Evidently, Oct. 5 was declared Pulpit Freedom Sunday in order to spur a civil protest.
The idea was to encourage pastors to take sides politically from the pulpit, which would violate current laws restricting religious nonprofits from electioneering. In addition, this paper published a letter to the editor encouraging pastors to preach politics from their pulpits.
Silly me, I missed the whole thing! That Sunday, I preached a regular old sermon from the Bible about how to make it through discouraging times. Boy, am I out of touch.
Anyway, I’m sad to announce I won’t be endorsing a candidate in the upcoming governor’s race. Yes, I can sense your disappointment. You’re wondering, “How in the world are we all supposed to decide without knowing what Dave thinks?”

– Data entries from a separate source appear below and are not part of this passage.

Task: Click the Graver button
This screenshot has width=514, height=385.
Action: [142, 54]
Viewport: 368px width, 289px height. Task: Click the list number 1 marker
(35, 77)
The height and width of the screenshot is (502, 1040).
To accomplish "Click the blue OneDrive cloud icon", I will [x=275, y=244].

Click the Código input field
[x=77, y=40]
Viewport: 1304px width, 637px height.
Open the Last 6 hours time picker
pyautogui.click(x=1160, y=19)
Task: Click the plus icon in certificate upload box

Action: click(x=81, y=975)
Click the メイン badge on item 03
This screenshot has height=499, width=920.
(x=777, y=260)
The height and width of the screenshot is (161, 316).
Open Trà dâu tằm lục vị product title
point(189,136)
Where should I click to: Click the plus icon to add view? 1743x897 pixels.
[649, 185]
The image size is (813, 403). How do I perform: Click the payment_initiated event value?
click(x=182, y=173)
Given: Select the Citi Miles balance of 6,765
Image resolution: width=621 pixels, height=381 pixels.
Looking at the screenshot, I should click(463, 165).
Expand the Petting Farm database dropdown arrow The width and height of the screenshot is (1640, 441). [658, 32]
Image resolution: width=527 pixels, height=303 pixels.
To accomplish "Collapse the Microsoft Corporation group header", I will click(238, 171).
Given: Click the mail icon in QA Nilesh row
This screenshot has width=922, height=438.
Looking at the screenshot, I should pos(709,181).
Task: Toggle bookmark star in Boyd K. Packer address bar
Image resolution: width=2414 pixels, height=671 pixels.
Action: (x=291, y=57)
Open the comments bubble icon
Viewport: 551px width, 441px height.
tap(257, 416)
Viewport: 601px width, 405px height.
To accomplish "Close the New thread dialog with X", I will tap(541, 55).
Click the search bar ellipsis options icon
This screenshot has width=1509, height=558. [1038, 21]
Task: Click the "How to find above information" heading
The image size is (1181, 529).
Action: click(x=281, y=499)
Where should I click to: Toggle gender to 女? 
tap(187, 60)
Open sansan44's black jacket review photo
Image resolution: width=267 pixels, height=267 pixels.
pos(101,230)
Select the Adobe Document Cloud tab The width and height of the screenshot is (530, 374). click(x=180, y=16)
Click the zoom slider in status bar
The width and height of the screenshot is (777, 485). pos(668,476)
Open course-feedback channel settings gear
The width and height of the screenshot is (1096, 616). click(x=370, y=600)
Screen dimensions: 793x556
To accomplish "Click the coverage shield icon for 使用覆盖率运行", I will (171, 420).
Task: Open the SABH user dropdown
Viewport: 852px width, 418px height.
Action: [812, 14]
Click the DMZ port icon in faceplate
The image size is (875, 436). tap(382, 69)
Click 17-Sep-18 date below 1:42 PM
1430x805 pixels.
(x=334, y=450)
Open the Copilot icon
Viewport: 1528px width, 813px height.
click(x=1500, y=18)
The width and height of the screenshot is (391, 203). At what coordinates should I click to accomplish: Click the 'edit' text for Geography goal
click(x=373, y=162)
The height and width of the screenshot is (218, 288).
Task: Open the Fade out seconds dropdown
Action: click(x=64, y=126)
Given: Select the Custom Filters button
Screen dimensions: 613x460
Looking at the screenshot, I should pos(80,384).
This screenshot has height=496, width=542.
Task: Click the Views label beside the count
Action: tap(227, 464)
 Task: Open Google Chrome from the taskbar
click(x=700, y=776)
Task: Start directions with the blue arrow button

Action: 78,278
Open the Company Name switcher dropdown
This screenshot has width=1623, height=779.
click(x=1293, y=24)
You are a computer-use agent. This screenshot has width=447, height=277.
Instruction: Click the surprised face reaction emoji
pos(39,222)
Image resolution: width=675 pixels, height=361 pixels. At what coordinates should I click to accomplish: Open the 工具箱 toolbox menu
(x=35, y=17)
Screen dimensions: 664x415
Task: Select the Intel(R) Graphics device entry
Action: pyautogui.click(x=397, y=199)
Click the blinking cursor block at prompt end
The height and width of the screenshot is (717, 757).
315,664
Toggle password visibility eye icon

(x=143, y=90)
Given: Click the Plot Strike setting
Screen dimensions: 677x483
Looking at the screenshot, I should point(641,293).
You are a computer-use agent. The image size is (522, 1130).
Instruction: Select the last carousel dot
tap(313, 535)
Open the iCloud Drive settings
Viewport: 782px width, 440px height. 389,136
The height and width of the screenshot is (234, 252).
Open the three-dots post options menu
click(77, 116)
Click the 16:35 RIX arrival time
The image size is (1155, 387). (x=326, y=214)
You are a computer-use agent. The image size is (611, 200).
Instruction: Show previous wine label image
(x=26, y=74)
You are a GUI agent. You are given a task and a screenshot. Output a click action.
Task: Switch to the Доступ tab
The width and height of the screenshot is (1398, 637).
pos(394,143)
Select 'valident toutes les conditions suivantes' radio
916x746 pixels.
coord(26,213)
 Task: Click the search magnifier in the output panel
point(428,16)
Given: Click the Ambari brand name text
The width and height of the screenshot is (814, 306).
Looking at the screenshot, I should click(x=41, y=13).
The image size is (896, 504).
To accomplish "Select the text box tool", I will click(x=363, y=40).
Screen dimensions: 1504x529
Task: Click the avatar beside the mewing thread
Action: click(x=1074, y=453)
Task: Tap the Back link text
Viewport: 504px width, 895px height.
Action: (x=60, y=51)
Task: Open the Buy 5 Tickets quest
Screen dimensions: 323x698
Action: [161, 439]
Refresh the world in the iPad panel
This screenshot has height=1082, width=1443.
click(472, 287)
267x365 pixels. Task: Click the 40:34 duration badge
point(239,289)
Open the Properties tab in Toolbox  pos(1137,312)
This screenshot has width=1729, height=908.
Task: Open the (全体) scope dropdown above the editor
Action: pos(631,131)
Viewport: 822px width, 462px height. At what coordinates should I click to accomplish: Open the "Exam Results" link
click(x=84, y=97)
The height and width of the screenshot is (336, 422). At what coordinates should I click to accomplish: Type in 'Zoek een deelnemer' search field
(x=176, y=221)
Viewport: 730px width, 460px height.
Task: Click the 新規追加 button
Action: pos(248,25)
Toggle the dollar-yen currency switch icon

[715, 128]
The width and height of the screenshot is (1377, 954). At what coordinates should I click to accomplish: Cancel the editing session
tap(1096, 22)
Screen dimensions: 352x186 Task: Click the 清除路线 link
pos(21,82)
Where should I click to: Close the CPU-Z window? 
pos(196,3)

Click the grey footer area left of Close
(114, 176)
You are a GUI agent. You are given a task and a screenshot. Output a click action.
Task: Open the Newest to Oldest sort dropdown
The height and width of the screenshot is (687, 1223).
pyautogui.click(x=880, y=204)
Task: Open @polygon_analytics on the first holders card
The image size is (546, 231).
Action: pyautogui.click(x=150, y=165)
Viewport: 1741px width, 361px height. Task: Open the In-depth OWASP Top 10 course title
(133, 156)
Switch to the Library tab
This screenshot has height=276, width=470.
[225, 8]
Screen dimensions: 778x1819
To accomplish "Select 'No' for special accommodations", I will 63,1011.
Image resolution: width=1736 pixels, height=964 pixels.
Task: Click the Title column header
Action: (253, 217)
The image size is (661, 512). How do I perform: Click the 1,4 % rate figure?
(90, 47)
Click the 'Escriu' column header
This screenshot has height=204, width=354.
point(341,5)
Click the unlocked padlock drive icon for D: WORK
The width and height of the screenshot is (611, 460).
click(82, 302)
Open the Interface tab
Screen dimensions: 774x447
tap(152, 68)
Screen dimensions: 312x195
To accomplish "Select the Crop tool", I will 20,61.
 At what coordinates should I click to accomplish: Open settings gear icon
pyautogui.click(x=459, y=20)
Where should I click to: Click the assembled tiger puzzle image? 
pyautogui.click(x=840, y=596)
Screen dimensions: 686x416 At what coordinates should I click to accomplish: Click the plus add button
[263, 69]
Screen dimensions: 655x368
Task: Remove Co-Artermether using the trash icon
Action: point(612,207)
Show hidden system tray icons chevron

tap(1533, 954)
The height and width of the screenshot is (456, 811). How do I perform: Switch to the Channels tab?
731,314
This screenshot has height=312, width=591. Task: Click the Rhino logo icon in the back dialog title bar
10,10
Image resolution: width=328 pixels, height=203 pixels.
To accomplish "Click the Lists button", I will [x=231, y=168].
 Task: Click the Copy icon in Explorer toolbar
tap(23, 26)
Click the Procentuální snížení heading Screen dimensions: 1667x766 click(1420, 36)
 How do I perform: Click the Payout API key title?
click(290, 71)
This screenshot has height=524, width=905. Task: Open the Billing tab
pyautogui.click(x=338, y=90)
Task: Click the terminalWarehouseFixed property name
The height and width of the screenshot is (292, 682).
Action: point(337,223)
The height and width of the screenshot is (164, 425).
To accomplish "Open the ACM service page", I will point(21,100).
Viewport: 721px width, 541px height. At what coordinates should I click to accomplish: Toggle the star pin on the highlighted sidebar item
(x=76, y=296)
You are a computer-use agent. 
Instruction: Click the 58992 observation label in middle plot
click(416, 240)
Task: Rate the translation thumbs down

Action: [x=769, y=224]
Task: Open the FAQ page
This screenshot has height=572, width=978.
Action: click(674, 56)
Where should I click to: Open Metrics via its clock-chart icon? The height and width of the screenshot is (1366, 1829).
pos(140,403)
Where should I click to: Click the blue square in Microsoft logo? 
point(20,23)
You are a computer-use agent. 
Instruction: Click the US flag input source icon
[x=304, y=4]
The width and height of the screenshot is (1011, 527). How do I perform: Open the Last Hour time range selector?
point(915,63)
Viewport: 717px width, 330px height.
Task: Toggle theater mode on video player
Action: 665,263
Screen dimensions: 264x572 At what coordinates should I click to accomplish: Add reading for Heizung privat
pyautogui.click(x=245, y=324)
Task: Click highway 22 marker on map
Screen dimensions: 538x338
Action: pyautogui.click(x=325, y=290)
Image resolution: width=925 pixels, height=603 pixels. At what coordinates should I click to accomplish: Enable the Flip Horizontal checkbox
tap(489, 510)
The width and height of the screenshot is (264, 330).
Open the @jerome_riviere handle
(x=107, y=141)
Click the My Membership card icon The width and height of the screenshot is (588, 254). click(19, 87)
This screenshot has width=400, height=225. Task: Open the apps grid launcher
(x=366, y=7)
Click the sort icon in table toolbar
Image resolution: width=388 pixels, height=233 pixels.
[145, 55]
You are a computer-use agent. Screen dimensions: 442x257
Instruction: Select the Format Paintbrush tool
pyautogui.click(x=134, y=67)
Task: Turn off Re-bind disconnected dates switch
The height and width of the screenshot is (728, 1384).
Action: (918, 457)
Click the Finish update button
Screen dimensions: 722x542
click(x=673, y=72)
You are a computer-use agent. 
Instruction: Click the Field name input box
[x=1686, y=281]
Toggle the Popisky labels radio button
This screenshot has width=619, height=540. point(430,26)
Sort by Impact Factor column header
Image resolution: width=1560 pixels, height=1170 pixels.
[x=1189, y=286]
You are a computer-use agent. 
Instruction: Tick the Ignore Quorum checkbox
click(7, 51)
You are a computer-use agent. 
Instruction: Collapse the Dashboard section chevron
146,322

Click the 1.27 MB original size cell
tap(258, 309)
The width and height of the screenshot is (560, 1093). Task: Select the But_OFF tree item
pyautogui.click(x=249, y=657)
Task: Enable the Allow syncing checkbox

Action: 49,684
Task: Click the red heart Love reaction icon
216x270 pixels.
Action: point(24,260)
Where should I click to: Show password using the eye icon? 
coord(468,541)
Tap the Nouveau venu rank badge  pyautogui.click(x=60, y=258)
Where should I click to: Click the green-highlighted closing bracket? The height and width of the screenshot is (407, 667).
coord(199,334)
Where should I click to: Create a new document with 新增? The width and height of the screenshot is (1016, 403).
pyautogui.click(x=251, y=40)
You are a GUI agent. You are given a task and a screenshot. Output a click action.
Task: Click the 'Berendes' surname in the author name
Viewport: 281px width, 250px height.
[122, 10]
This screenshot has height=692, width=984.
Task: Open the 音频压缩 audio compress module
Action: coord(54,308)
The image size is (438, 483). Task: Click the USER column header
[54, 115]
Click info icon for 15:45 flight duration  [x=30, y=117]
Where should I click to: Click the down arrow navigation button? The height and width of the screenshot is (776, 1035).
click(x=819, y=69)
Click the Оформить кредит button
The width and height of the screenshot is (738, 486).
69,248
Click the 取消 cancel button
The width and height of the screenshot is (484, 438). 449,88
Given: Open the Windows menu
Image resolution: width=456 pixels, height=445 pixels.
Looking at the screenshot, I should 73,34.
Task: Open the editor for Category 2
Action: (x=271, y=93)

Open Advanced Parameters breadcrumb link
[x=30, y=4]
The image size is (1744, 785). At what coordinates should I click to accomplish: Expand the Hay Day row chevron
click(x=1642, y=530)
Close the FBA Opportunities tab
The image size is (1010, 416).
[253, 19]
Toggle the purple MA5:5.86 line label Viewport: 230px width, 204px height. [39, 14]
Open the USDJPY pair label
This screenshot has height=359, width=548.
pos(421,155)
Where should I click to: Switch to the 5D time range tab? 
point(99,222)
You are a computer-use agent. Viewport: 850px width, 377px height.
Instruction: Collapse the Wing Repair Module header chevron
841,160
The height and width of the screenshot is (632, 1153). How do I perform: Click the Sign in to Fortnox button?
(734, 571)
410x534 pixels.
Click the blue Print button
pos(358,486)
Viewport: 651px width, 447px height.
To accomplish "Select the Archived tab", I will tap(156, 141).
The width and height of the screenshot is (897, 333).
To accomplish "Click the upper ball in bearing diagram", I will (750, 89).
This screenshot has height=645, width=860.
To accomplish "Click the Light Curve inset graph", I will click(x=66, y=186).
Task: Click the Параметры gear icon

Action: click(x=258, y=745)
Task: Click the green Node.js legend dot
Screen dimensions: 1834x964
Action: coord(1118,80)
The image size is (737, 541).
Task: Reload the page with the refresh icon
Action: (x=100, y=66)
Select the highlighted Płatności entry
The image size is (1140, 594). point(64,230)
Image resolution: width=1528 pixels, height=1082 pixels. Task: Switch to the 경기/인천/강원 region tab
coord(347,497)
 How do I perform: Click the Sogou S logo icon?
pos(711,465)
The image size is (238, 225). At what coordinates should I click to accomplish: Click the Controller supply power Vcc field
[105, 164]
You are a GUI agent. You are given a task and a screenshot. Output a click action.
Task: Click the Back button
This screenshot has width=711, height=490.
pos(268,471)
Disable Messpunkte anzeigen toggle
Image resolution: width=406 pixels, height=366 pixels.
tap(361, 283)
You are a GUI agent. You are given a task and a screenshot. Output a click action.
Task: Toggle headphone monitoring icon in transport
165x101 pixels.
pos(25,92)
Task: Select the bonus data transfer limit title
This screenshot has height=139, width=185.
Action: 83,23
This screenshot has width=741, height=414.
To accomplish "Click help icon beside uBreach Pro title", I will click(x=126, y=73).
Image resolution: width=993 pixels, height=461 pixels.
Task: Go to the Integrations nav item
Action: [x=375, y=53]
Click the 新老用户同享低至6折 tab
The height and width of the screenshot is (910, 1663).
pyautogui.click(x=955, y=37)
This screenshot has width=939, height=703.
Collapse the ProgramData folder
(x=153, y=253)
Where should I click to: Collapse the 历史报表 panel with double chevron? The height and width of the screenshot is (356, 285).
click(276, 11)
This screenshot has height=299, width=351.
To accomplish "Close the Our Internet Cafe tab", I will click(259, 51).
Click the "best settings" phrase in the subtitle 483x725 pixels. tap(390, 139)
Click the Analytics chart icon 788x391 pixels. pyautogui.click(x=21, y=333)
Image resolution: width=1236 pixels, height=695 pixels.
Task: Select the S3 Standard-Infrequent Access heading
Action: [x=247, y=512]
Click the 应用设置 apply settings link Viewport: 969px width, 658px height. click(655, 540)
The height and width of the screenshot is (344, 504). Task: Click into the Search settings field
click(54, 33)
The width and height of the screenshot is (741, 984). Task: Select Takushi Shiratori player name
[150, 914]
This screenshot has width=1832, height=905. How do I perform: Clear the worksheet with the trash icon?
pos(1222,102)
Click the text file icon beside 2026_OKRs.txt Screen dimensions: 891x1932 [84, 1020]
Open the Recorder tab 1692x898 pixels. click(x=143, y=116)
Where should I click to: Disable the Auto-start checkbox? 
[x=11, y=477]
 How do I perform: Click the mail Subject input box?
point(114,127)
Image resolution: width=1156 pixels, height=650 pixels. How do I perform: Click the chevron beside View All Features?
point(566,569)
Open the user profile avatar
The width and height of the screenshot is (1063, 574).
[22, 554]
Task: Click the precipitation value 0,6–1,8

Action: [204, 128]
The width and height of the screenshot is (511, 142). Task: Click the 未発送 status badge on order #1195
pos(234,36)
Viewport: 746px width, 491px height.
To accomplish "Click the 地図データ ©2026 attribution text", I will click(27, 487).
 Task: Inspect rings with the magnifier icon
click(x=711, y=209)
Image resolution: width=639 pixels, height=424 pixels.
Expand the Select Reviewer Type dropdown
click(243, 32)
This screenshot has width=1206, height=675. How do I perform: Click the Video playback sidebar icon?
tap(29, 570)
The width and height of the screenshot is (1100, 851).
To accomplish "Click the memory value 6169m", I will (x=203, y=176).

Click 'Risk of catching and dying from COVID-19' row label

And just to be clear, we’re supposed to choose between the bald guy from Naples versus the white-haired guy. Right?
Seriously, I do vote. I have informed political opinions, and I do resent tactics used by groups like the American Civil Liberties Union to intimidate pastors. I didn’t give up my right to free speech when I joined the ministry. I indeed have the right to express an opinion, and I do so regularly on issues of morality. I have preached on the human rights of the unborn and the tragedy of abortion. (FYI, my email address is at the end of this article. Feel free to send the hate mail now).
Also, I will remind my congregation of the devastating impact of poverty. But I believe things won’t improve until we begin individually helping to change lives, rather than just voting for generic “change.” I did a whole sermon series recently on volunteering and making a difference in the world. As a result, many of our folks are now attending foster parenting classes, helping a battered women’s shelter, and going overseas with Doctors Without Borders, among other things.
So it’s not that I’m afraid to speak out. I’m simply not that interested in preaching politics. While I’ve seen the Gospel of Christ change lives, most politics is little more than talk. I’m so tired of hearing promises and good intentions. I’d rather cut out the middle man and find some folks who are ready to help in ways God commanded us.
Another problem with political preaching is when pastors support a candidate, it sends the message that only people of that party are welcomed in that church. My calling is not only to Republicans or Democrats — my flock contains people across the spectrum. While there are times when I would like to express my own views, I would rather use that influence to lead someone to Christ than convert them politically.
I believe introducing you to Jesus will do a lot more for you than introducing you to Mr. Crist or Mr. Scott. They do not quite have the powers of a Supreme Being … despite what their TV ads may claim.
Frankly, it’s sad how many Christians believe political reform is the key to bringing “spiritual revival” to our country. Why would God bless such idolatry? In 2 Chronicles 7:14, God never said “If the government” will turn back to me, I’ll heal your land. He said, “If my people…”!
Funny thing about that Chronicles passage is God isn’t calling on all the non-believers to repent. He specifically calls out “His people.” That’s because we are the reason this nation is really in trouble. God called us to be the “salt and light” to a dark world, working as agents of His change. That’s what’s truly missing — not political talk from pulpits, but the spiritual actions of God’s people.
This is the sermon I wish more pastors would preach to their congregations — “Get out!” Get out of the church building and do something. Stop hiding behind these walls and meet the needs of hurting people. And quit thinking all God wants you to do is flip a lever on election day.
That sermon, the one believers preach with their lives, is the one desperately needed. So let’s start preaching!